Main content area

Why SST trend in North Pacific is peculiarly negative against warming trend elsewhere since 1958

Huang, Yu, Li, Tim, Wu, Bo
Climate dynamics 2019 v.52 no.7-8 pp. 4447-4461
General Circulation Models, basins, climate, cooling, global warming, greenhouse gases, latent heat flux, theoretical models, wind
A simple theoretical model is constructed to understand the cause of a peculiar cooling trend in North Pacific under the background of the greenhouse gases induced global warming during the past 50 years. It is found that the North Pacific cooling is caused by the increase of surface upward latent heat flux due to the atmosphere and the decrease of surface downward shortwave radiative flux. The former is attributed to enhanced low-level westerlies, while the latter is caused by the increase of stratus cloud over North Pacific. An atmosphere general circulation model is utilized to investigate the cause of the wind and low-level cloud changes. It is found that the strengthened westerly in North Pacific is the result of an atmospheric teleconnection pattern forced by the SSTAs warming in the tropical Pacific.
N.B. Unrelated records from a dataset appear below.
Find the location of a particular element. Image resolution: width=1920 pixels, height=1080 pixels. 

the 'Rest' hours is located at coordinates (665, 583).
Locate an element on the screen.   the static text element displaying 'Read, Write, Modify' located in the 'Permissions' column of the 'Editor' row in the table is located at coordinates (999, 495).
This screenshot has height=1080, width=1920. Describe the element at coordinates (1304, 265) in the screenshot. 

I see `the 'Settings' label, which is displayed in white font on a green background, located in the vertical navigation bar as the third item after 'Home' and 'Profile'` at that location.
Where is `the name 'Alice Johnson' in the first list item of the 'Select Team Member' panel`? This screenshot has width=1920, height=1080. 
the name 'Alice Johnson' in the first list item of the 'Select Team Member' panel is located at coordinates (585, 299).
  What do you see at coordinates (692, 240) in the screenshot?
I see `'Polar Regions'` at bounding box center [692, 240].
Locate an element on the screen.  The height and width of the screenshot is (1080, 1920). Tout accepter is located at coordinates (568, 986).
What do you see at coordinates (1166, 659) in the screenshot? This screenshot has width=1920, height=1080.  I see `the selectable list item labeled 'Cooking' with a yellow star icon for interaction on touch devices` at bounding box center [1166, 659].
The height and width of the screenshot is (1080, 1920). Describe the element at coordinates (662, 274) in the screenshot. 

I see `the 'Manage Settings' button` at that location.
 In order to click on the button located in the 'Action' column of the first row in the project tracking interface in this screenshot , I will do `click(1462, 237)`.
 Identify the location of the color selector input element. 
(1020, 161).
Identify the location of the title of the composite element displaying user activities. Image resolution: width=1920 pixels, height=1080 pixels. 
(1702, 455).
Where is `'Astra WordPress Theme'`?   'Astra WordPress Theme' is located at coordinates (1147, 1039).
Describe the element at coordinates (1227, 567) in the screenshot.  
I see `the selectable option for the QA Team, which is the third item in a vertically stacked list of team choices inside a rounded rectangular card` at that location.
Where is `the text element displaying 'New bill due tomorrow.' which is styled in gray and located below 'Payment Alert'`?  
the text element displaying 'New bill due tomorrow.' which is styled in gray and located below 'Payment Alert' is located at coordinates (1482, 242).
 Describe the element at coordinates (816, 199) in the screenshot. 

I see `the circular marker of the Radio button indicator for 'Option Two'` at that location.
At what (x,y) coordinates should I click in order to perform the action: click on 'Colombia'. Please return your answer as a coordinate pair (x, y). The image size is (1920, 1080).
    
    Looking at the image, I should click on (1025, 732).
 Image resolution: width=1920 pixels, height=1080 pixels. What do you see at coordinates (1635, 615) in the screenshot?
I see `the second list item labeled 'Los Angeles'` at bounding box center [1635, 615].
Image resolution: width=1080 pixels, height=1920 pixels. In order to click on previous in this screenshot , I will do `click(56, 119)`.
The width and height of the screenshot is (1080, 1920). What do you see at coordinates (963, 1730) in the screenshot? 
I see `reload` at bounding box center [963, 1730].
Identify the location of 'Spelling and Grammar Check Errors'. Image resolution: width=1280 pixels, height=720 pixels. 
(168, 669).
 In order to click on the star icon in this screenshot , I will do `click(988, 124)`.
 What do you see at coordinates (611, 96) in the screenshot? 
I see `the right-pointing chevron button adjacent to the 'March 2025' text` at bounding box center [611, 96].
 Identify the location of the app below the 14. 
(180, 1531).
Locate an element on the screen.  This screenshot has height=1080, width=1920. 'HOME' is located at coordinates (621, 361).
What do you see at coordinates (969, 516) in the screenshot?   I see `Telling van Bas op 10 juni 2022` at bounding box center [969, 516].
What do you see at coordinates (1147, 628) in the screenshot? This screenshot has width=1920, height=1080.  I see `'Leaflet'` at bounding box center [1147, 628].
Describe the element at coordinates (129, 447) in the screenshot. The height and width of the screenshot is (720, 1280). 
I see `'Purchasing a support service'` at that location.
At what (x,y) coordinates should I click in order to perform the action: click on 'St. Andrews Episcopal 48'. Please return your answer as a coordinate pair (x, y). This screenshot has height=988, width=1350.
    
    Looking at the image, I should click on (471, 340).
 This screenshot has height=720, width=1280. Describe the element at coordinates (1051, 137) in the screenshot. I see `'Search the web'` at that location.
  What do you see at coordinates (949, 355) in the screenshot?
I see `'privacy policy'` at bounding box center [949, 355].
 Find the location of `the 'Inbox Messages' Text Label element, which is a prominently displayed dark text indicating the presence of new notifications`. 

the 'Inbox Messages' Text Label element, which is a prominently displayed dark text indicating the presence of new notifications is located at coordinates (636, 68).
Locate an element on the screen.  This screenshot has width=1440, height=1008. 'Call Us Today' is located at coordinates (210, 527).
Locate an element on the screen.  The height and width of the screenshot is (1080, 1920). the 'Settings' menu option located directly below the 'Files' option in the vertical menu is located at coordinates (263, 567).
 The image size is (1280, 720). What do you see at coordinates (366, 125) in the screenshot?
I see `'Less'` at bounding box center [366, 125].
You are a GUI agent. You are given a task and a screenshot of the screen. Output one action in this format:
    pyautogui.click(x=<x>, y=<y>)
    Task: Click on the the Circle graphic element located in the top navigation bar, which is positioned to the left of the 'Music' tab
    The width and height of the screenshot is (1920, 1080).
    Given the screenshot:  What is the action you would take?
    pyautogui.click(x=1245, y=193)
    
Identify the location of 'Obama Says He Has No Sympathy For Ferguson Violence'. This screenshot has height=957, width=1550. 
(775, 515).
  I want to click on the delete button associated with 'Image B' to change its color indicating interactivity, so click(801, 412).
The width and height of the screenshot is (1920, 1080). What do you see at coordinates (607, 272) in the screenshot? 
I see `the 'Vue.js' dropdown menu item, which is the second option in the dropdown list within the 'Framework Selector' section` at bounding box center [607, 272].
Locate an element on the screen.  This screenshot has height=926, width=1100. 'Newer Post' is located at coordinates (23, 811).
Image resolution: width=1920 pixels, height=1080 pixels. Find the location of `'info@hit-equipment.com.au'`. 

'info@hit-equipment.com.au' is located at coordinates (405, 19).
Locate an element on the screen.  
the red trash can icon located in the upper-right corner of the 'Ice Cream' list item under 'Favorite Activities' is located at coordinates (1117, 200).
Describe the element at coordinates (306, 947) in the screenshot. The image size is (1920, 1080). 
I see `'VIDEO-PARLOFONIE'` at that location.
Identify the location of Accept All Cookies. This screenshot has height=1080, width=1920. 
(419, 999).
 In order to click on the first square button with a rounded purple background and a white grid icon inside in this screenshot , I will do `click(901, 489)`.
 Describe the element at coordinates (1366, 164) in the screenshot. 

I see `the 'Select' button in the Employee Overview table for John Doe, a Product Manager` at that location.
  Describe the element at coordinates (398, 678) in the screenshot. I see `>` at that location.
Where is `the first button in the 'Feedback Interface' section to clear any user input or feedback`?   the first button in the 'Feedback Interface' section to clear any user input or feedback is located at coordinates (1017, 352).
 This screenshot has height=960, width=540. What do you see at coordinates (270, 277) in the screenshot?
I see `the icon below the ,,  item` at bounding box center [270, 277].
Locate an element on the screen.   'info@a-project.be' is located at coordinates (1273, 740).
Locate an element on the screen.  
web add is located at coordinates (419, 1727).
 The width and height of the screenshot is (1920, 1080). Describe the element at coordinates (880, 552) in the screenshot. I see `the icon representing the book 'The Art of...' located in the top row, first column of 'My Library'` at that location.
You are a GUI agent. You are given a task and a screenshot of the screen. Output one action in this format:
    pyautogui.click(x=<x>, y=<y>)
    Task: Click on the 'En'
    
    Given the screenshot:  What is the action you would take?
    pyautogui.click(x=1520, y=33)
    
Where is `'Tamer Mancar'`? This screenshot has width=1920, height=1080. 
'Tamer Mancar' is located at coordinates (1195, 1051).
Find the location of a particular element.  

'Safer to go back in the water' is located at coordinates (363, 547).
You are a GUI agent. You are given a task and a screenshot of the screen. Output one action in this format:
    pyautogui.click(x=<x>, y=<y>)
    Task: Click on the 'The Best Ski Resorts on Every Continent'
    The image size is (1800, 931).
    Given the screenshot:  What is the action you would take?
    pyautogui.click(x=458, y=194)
The SSTAs warming in other tropical basins, along with the local cooling in North Pacific, tends to reduce the tropical Pacific SSTAs forcing effect. In addition, the increased local low-level cloud response to the tropical Pacific SSTAs forcing is also responsible for the cooling trend in North Pacific. The increased local stratus cloud may enhance the cooling through a positive feedback among the SST, atmospheric static stability and stratus cloud.